A Swedish company has unveiled the world’s first laptop that can be controlled by the movement of the human eye. The Tobii Technology prototype allows users to scroll through documents, zoom in and out, and switch between windows without the use of a keyboard or mouse. The screen of the laptop also automatically dims when it detects that it is not being looked at.
The technology is already used for people with paralysis and in some car safety systems where an eye-tracker can detect if a driver is becoming drowsy. It was first developed in 2001 at the Royal Institute of Technology in Stockholm, but this is the first time it has been modified for personal computer use.

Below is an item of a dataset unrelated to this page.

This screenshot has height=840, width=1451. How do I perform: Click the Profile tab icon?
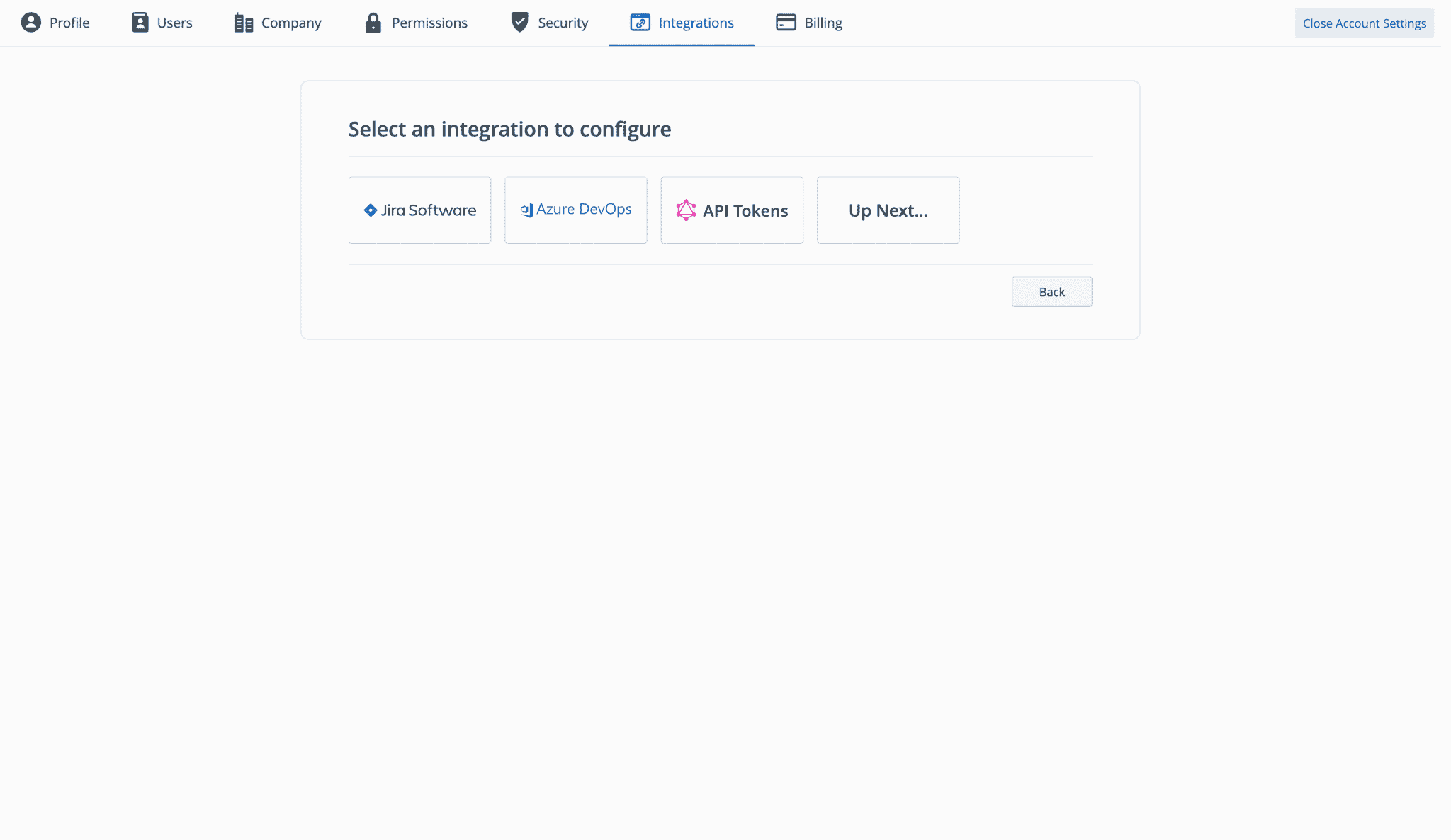[x=29, y=22]
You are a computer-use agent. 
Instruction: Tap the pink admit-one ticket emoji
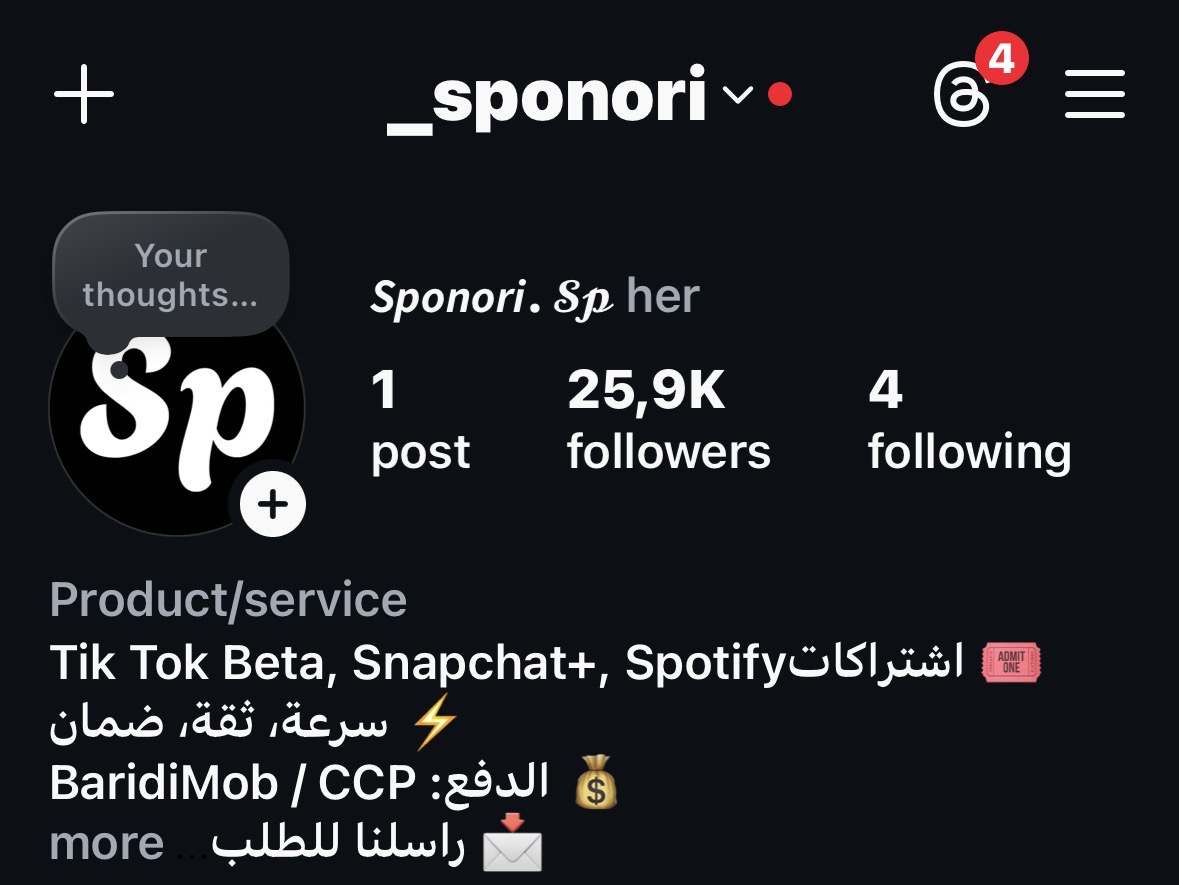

“It’s definitely going to be in the laptops of the future,” Anders Olsson from Tobii told AFP. “You can do pretty much anything you would do with your normal laptop. We’ve been stuck for a quarter of a century with a keyboard and a mouse. It’s time to move to the next step and eye control technology is the perfect solution,” he added.
The prototype was showcased at the CeBIT technology fair in Germany last week. Only 20 laptops have so far been made, however, and it is thought that it will be at least a couple of years before the eye-tracking system reaches the wider market.
According to Tobii chief executive Henrik Eskilsson, the system, which is manufactured by Lenovo, marks an important step for the future of personal computers. “More than anything else, the Tobii laptop prototype is proof that our eye tracking technology is mature enough to be used in standard computer interfaces,” he said in a statement.